• [What needs to be done]:
Below are some entries. Transcribe the lines from the one holding "Instruction: Click icon" to the one holding "Go to the Recommended tab", inclusive, but not the pictures among them.

• [Records shown]:
▼

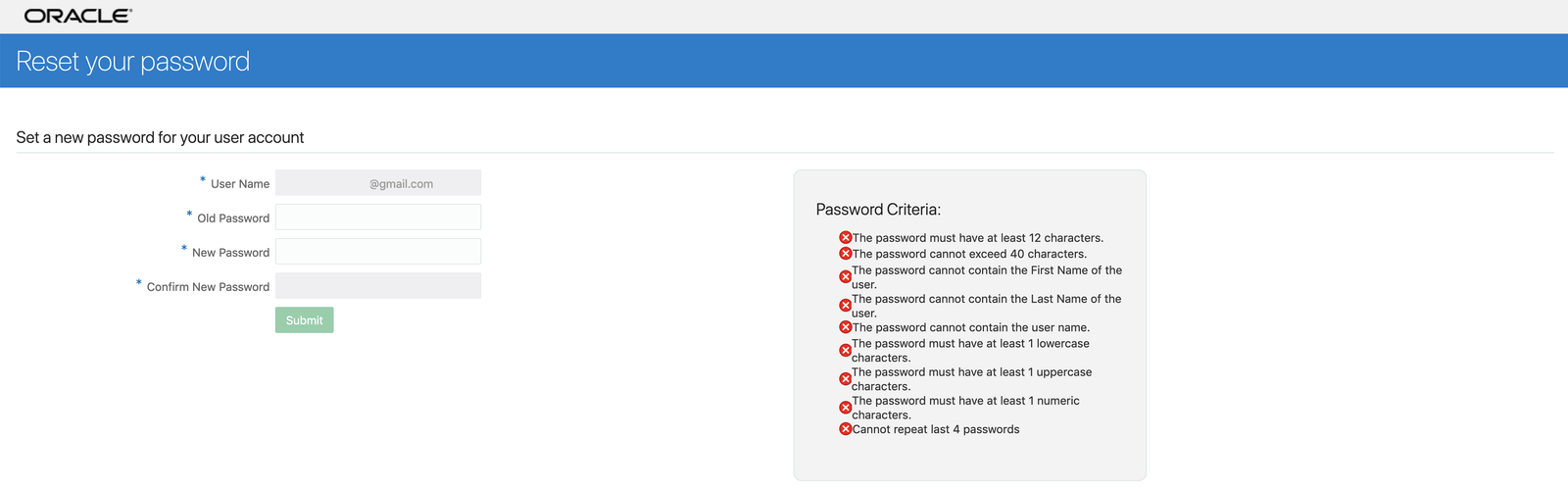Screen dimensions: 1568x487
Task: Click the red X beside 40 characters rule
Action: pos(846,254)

▲
▼

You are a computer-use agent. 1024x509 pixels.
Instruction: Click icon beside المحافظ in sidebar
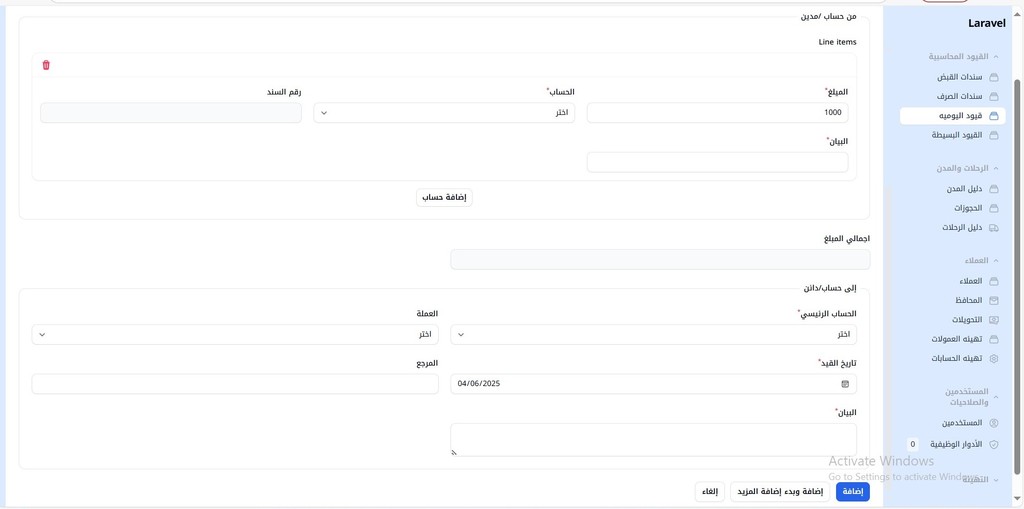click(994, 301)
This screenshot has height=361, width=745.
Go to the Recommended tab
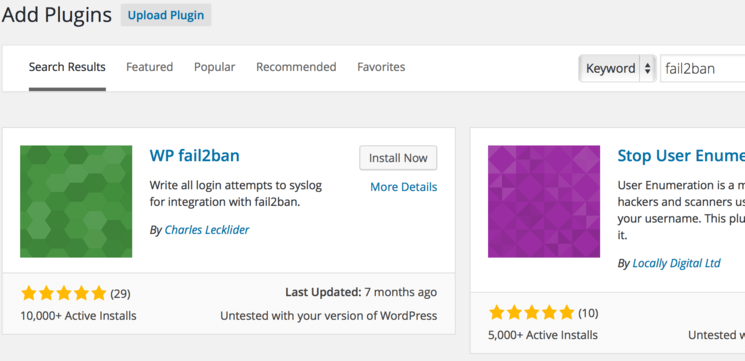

▲
▼

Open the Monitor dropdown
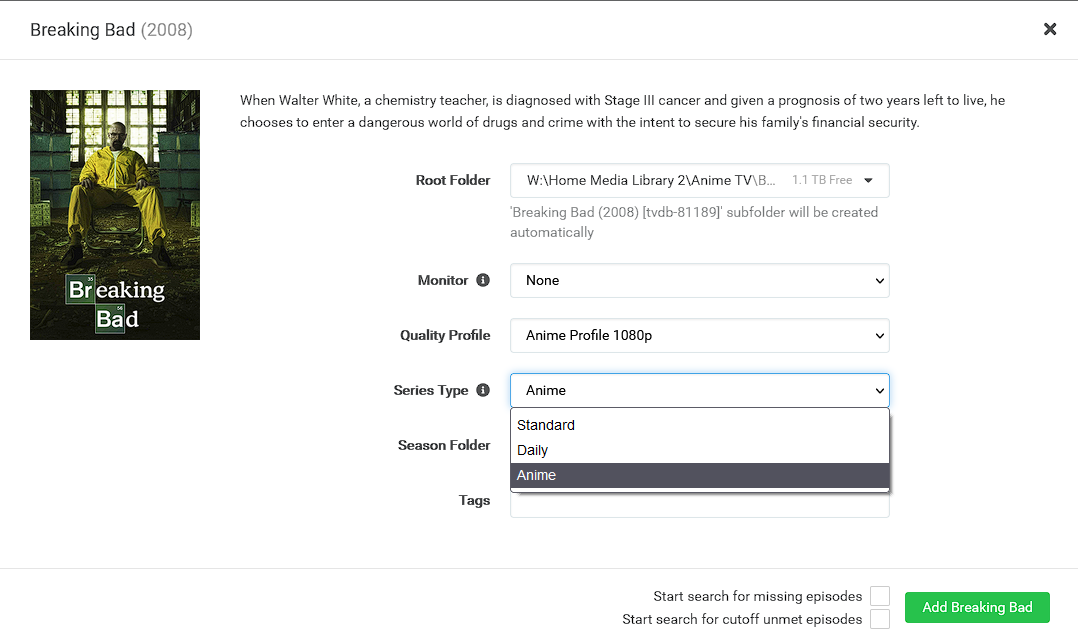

▲

• [Response to this task]:
Instruction: Click icon beside المحافظ in sidebar
click(994, 301)
This screenshot has height=361, width=745.
Go to the Recommended tab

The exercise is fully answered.